▶ **WHAT THIS TASK INVOLVES**
Every entry below needs to be printed again exactly, with its pictures left out.
——————
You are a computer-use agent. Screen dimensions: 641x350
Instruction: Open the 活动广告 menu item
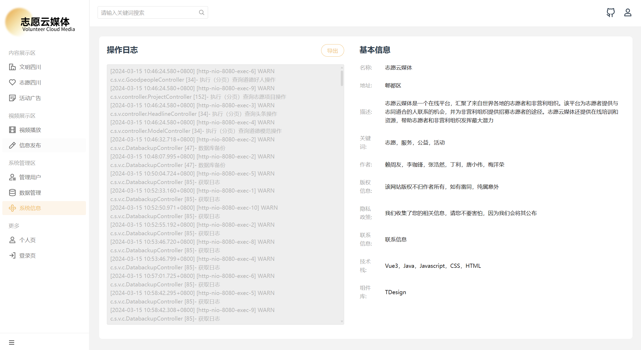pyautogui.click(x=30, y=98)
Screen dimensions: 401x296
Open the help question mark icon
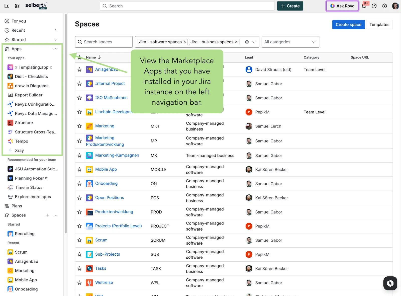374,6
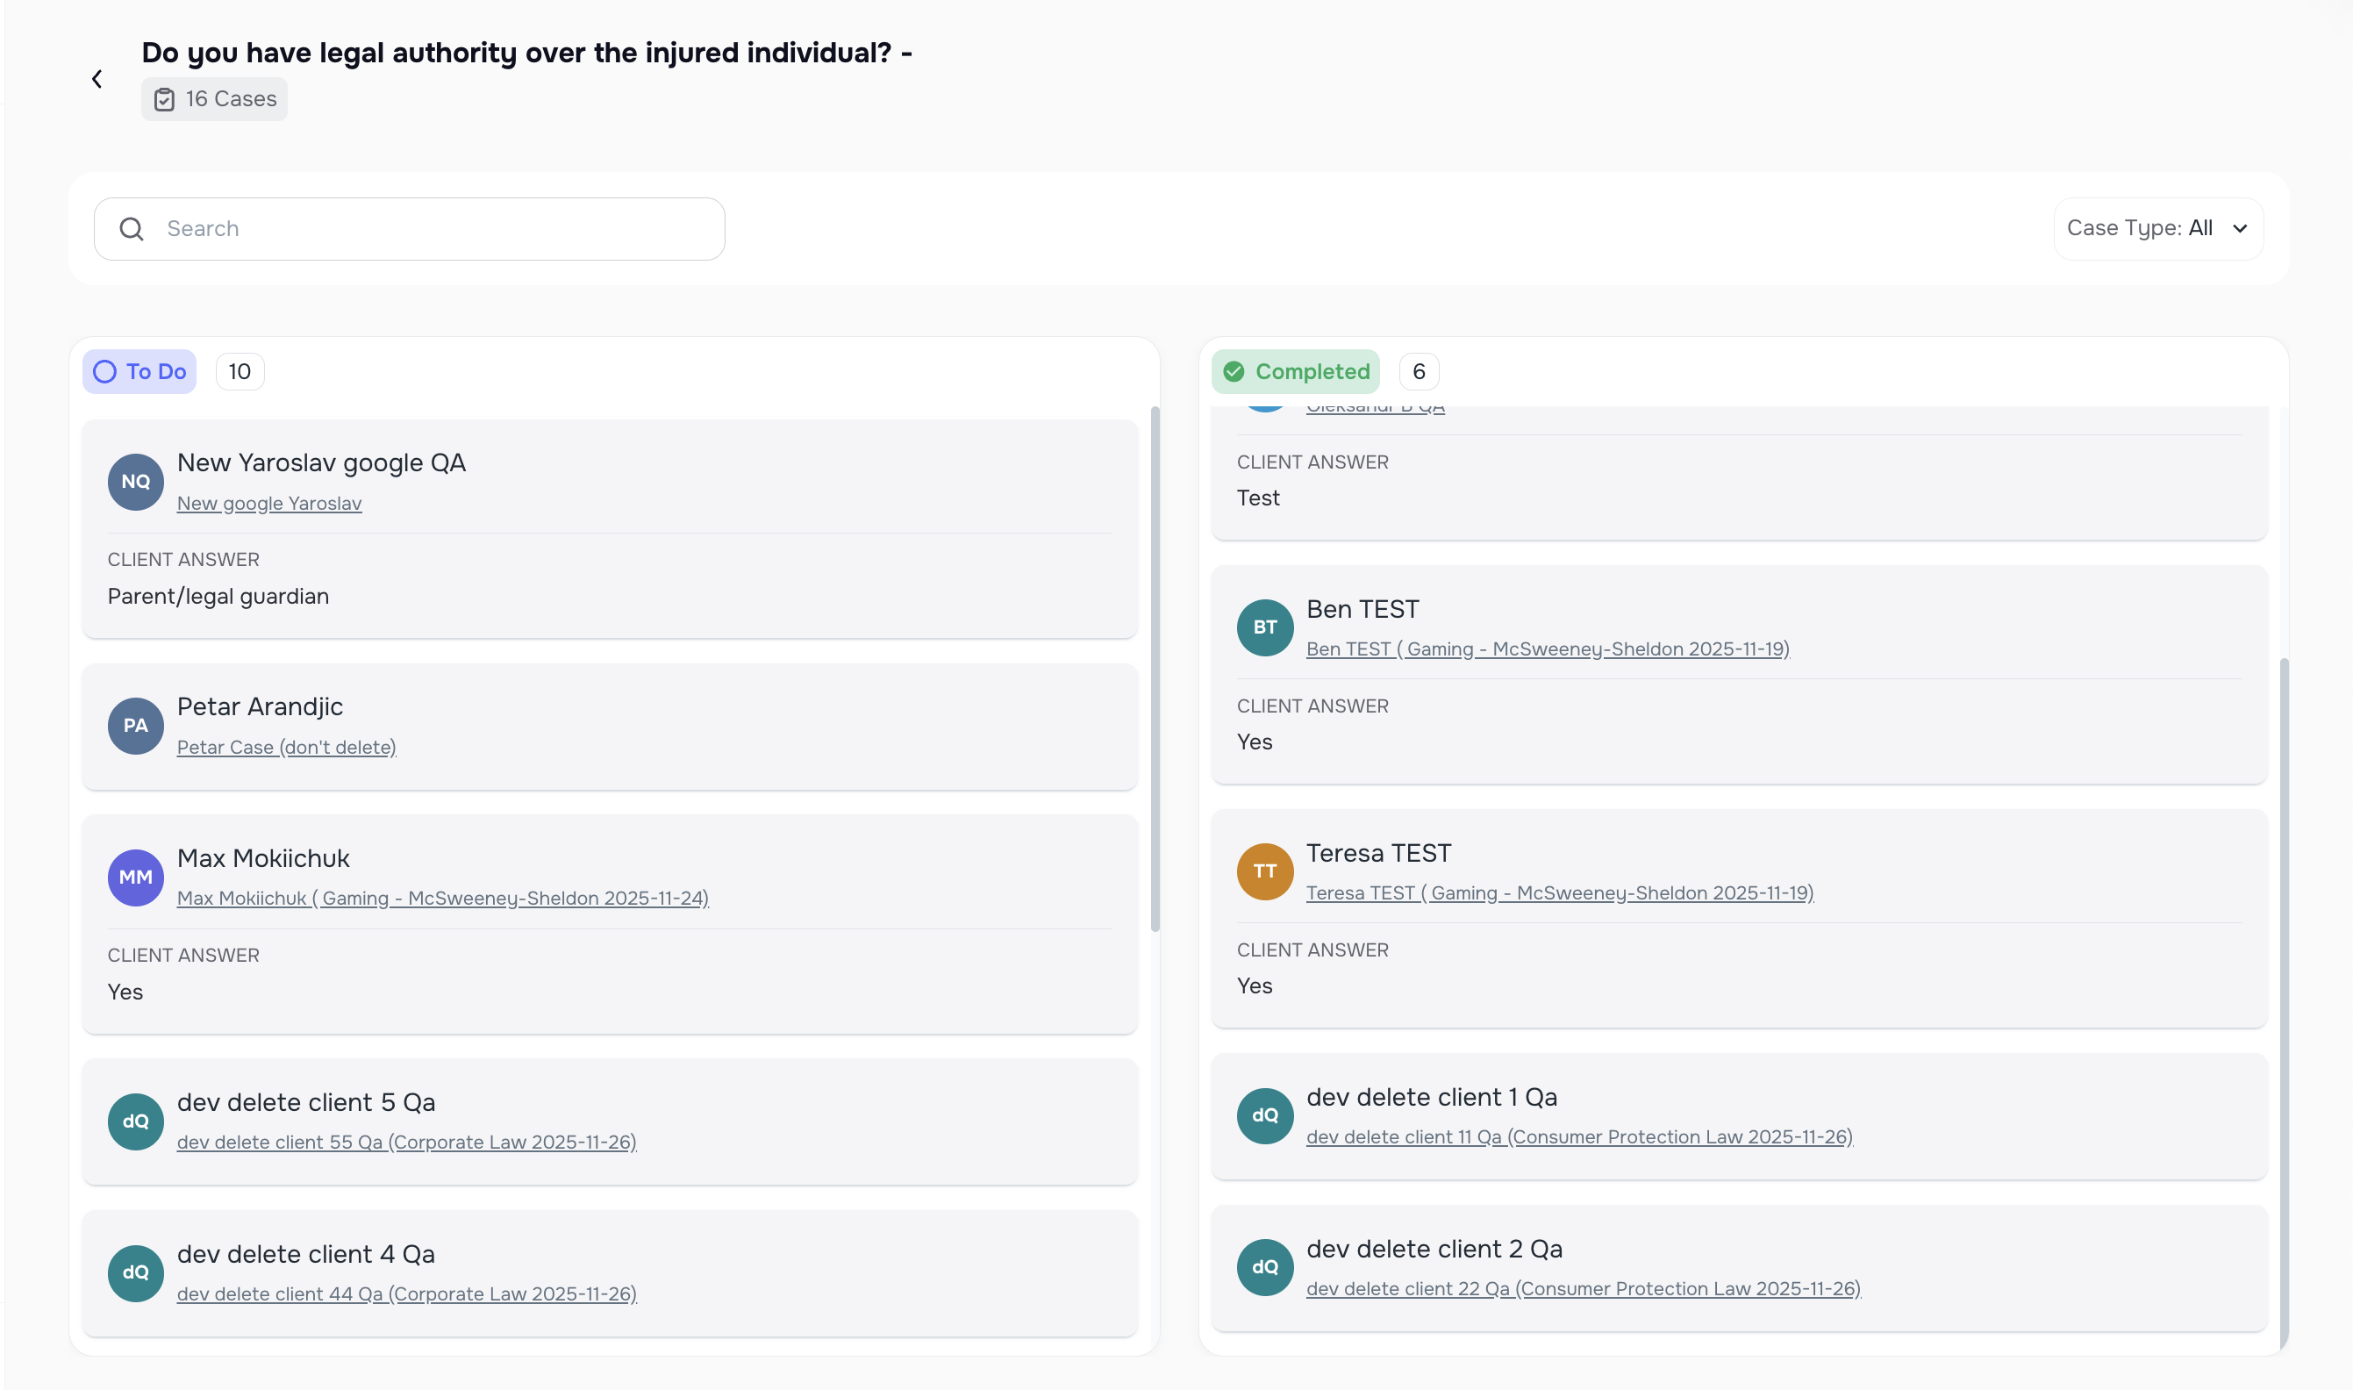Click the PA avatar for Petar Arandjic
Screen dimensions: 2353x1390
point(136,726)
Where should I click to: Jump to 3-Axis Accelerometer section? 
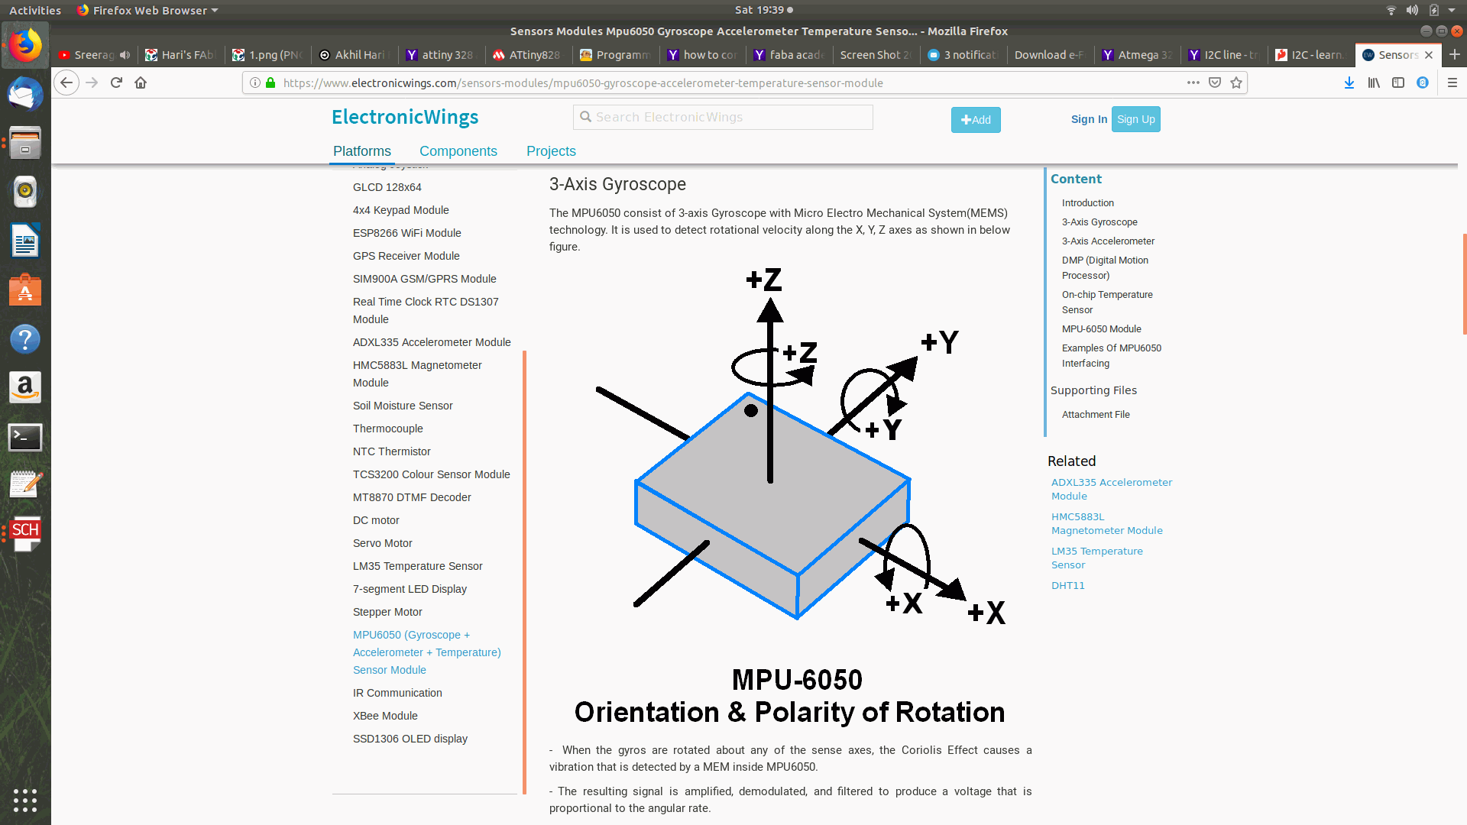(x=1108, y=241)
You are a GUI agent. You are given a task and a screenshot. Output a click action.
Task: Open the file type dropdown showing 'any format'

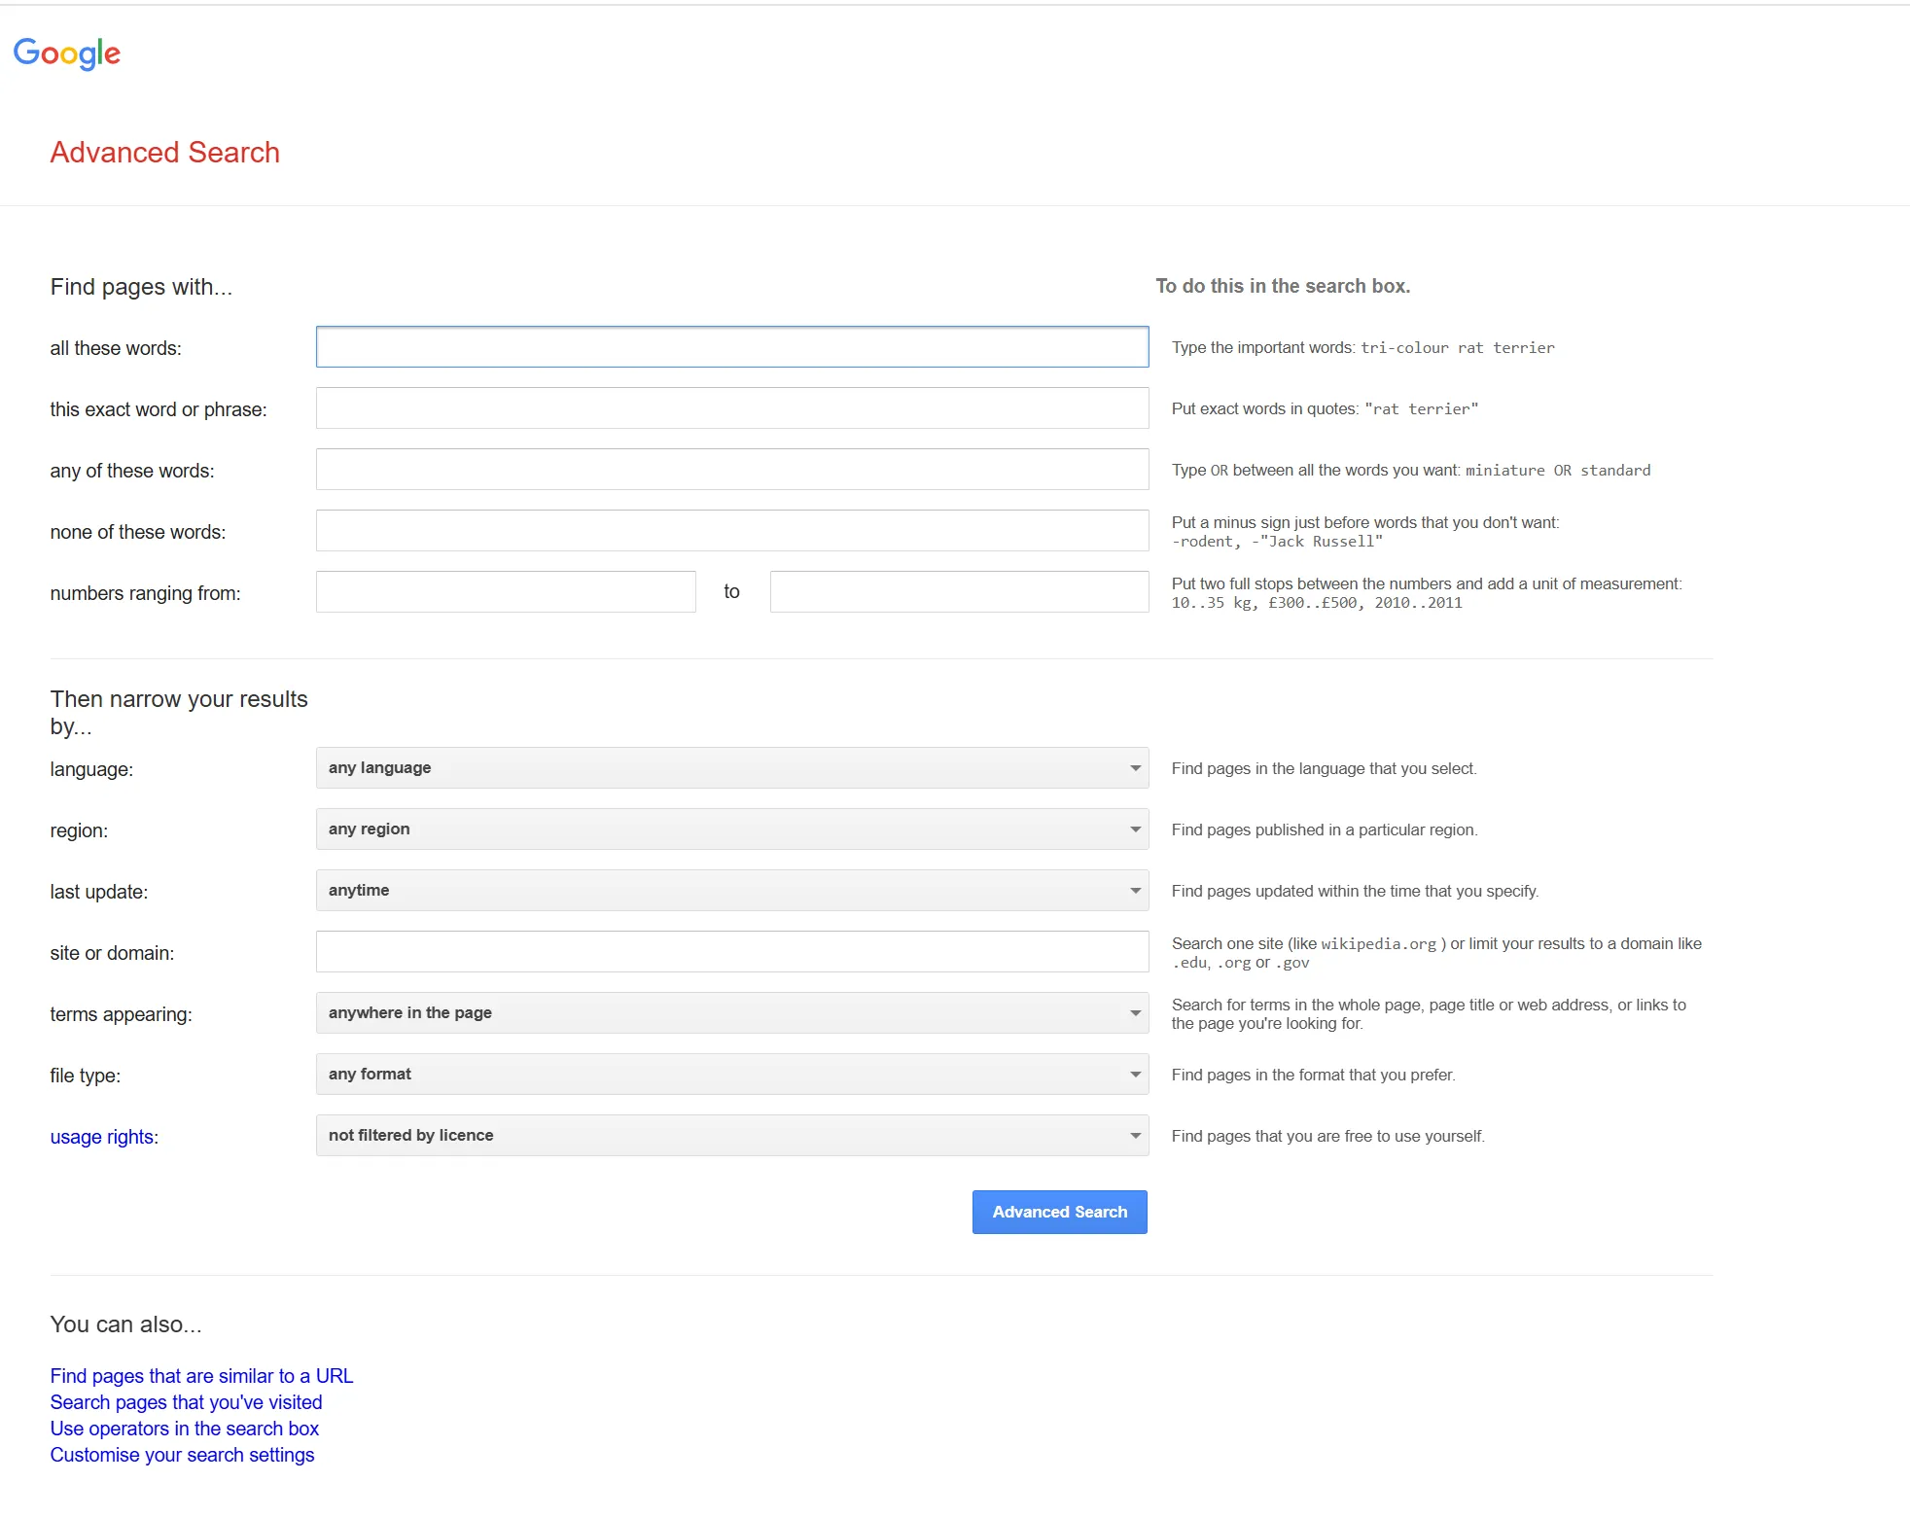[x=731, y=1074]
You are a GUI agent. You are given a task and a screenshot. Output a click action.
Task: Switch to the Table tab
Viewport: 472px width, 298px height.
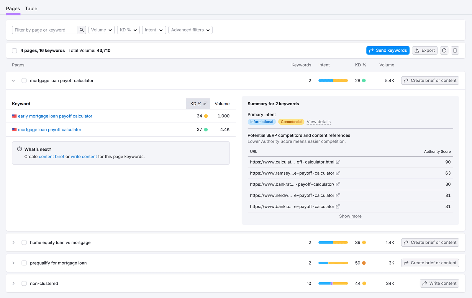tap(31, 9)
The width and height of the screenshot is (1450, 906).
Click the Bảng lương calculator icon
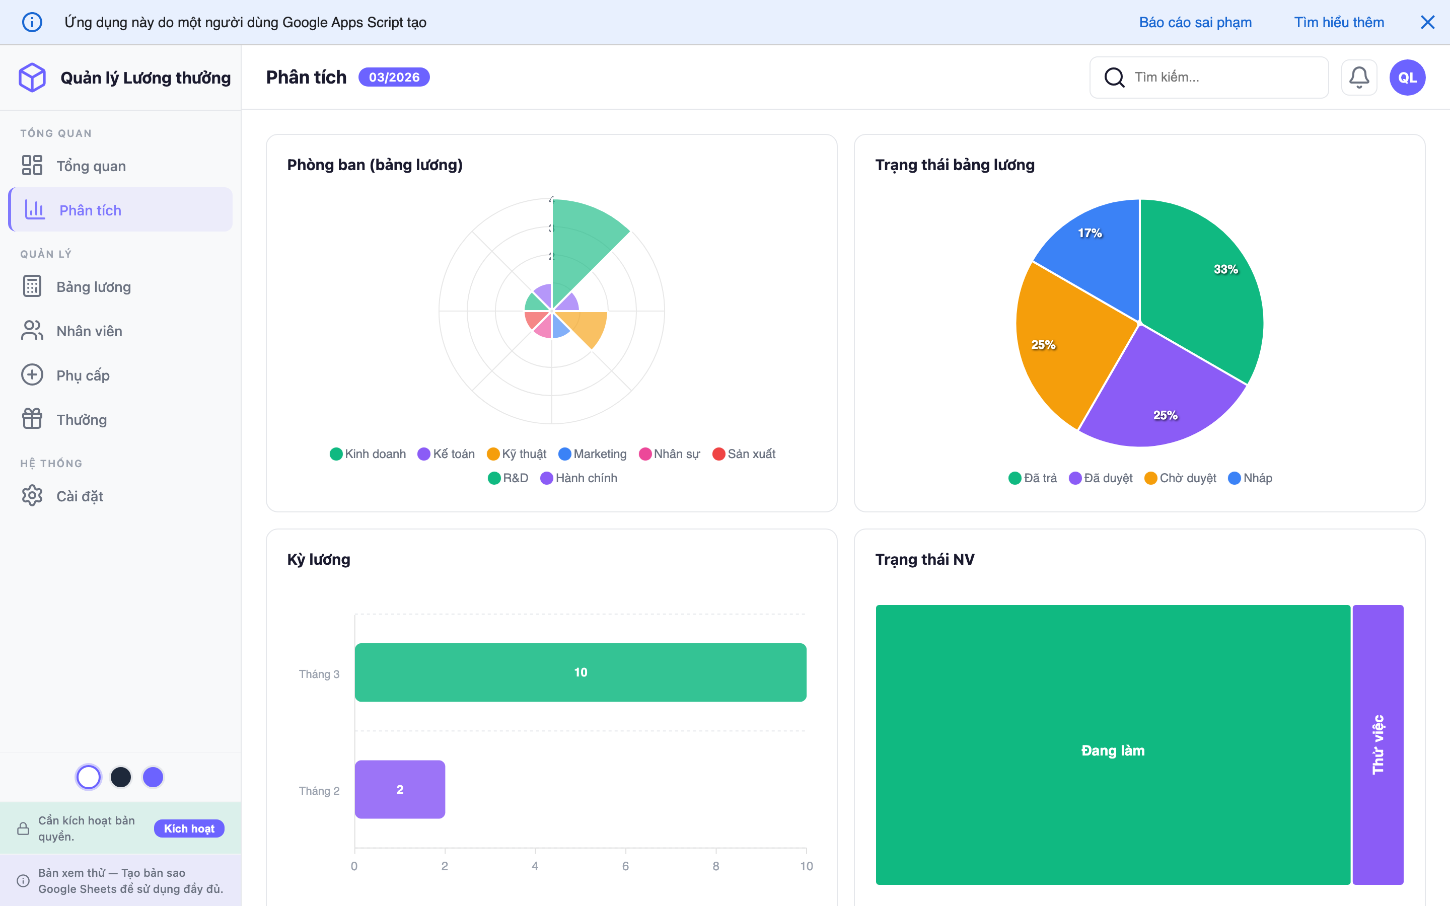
——————
▶ **SOLUTION FOR THIS TASK**
You are a computer-use agent. Screen dimensions: 641x350
Instruction: Open the 活动广告 menu item
pyautogui.click(x=30, y=98)
Screen dimensions: 401x296
Open the help question mark icon
374,6
Click the PA avatar for Petar Arandjic
Screen dimensions: 2353x1390
point(136,726)
Where should I click to: Jump to 3-Axis Accelerometer section? 
(x=1108, y=241)
You are a GUI agent. You are given a task and a screenshot. Output a click action.
Task: Open the file type dropdown showing 'any format'

[x=731, y=1074]
You are a GUI agent. You are given a task and a screenshot. Output a click action.
Task: Switch to the Table tab
Viewport: 472px width, 298px height.
tap(31, 9)
The width and height of the screenshot is (1450, 906).
Click the Bảng lương calculator icon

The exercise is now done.